Tekstfragment –
_ _ _

Matteüs 17:22-27 BasisBijbel (BB)

22. Toen ze samen in Galilea waren, zei Jezus tegen hen: "De Mensenzoon zal verraden worden en gevangen genomen worden.

23. De mensen zullen Hem doden. Maar op de derde dag zal God Hem weer levend maken." De leerlingen werden erg bedroefd.

24. Ze kwamen in Kapernaüm. Daar kwamen de mannen die de tempelbelasting ophalen naar Petrus toe. Ze vroegen hem: "Betaalt je Meester de belasting voor de tempel wel?"

25. Petrus zei: "Natuurlijk." Toen Petrus thuiskwam, vroeg Jezus nog voordat Petrus iets had kunnen zeggen: "Wat denk je, Simon? Van wie vragen de aardse koningen belasting? Van hun zonen of van de andere mensen?" Petrus antwoordde: "Van de andere mensen."

26. Toen zei Jezus: "Dan hoeven de zonen dus geen belasting te betalen.

_ _ _

Geef alsjeblieft letterlijk het deel van het tekstfragment terug dat begint bij "22. Toen ze" en doorloopt tot en met "werden erg bedroefd.".

Verzameld materiaal –
_ _ _

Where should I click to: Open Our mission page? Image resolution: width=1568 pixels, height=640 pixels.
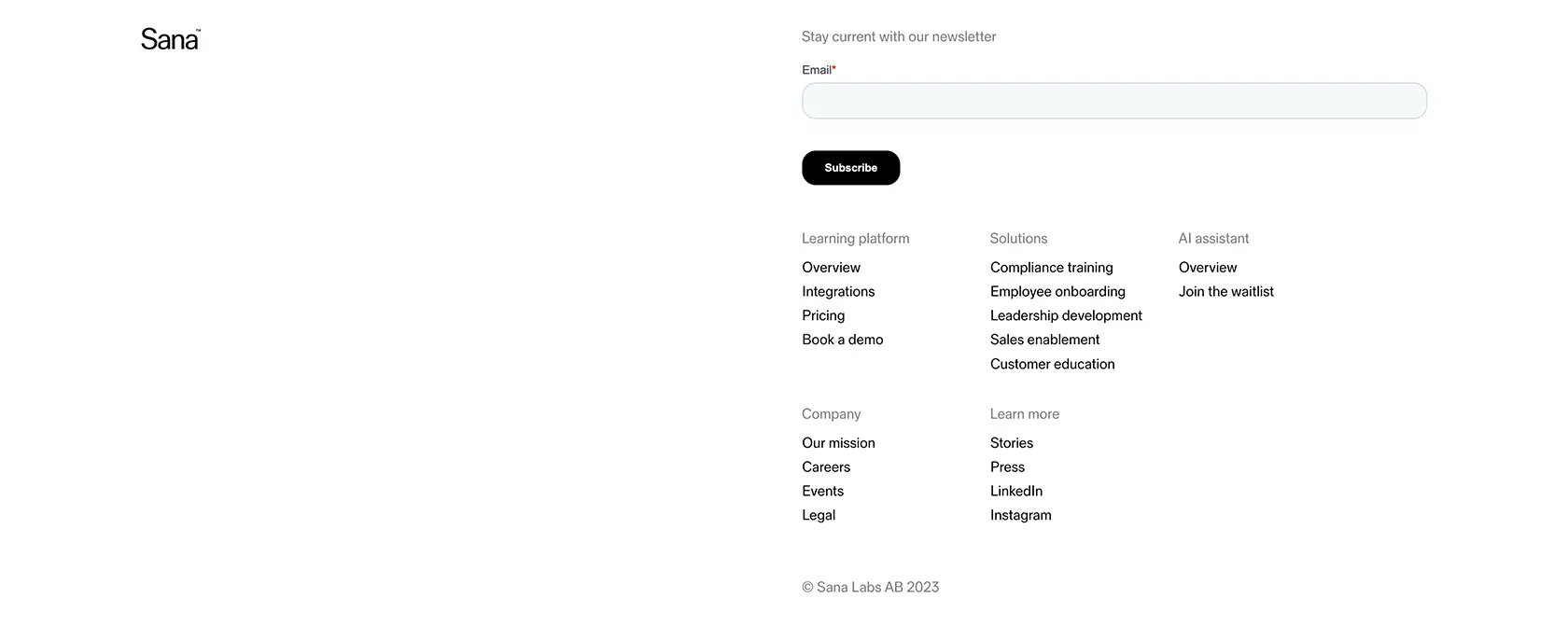pos(838,443)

_ _ _

Antwoordvak –
22. Toen ze samen in Galilea waren, zei Jezus tegen hen: "De Mensenzoon zal verraden worden en gevangen genomen worden.

23. De mensen zullen Hem doden. Maar op de derde dag zal God Hem weer levend maken." De leerlingen werden erg bedroefd.